They couldn't believe it - so very sad.
Buying wolf dog mixes is not saving wolves.
It's perpetuating and condoning keeping these majestic, wild animals in captivity where they were never meant to be.


----------



## mosul210 (Mar 23, 2012)

msvette2u said:


> My parents had gone on vacation and somewhere during their trip they'd seen wolf x puppies for sale.
> The dad of the litters...aka the producer ($$$), a purebred wolf, was in a huge heavy duty pen, and was jumping up and down, and snarling, snapping, etc.
> That was his life. Confined to a 6x6 kennel for his life
> 
> ...


Heh I've seen puppy mills worst than that. Irresponsible owners and breeders are unfortunately not limited to any specific breed. I support anyone willing to stop this type of practice. I have many agencies I advocate if you really want to help get with me on the side.


----------



## lemans (Jun 18, 2005)

mosul210 said:


> Heh I've seen puppy mills worst than that. Irresponsible owners and breeders are unfortunately not limited to any specific breed. I support anyone willing to stop this type of practice. I have many agencies I advocate if you really want to help get with me on the side.


I support anyone willing to stop this type of practice of **swearing is swearing even with symbols** with mother nature, for their own delusional agenda.


----------



## msvette2u (Mar 20, 2006)

mosul210 said:


> Heh I've seen puppy mills worst than that. Irresponsible owners and breeders are unfortunately not limited to any specific breed. I support anyone willing to stop this type of practice. I have many agencies I advocate if you really want to help get with me on the side.


How does "puppy mills are worst" make _that_ okay?? Why would anyone who loves wolves not be appalled by that, or by the breeding of wolves to dogs?

I support Wolf Haven, who is against (as mentioned previously) the keeping of wolves or wolf dogs as pets, and who have numerous wolf conservation programs. 
Did you look around their site?
Wolf Haven International | Working For Wolf Conservation


----------



## msvette2u (Mar 20, 2006)

PS. there's an important call to action as wolves are being killed right here in WA.

Four Wolves Slated for Death in WA


----------



## mosul210 (Mar 23, 2012)

lemans said:


> I support anyone willing to stop this type of practice of ********* with mother nature, for their own delusional agenda.


Wait so this type of language is allowed as long as someone enters a special character in the syntax of the word? How sad, instead of starting a new thread on a discussions forum my picture thread is spammed. Oh well hopefully the thread will be properly moderated.


----------



## mosul210 (Mar 23, 2012)

msvette2u said:


> PS. there's an important call to action as wolves are being killed right here in WA.
> 
> Four Wolves Slated for Death in WA


Hey if you want to help we have some petitions going on right now:

There is a proposed wolf hunting bill in Michchian State we are against.

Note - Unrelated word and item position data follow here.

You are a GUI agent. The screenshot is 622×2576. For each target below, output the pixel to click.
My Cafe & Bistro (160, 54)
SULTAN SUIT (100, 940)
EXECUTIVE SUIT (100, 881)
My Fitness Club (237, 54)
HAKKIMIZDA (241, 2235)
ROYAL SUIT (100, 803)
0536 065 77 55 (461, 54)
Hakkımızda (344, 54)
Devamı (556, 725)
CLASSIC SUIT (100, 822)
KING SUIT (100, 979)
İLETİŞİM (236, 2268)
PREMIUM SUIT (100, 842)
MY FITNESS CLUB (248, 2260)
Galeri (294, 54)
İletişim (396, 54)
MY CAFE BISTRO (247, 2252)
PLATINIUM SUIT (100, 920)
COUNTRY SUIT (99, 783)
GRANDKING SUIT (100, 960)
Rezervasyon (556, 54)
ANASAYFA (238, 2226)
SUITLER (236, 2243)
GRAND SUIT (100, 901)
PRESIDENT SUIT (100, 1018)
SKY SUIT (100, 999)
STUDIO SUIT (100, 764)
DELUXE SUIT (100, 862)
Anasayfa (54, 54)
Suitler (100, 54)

Please go to www.thepetitionsite.com to voice your opinion.

Also go to www.change.org to stop the slaughter of Washington State wolves.

I have many causes for those interested but I do not want to deviate too far from this great GSD site so get at me on the side.


----------



## Courtney (Feb 12, 2010)

mosul210 said:


> I agree that was a great documentary, I've actually followed the Dutchers and some of their causes for a few years myself. Another great documentary you may enjoy is Wolves Unleashed, for more info go to: www.wolvesunleashed.com


Thank you for the link. I will check it out


----------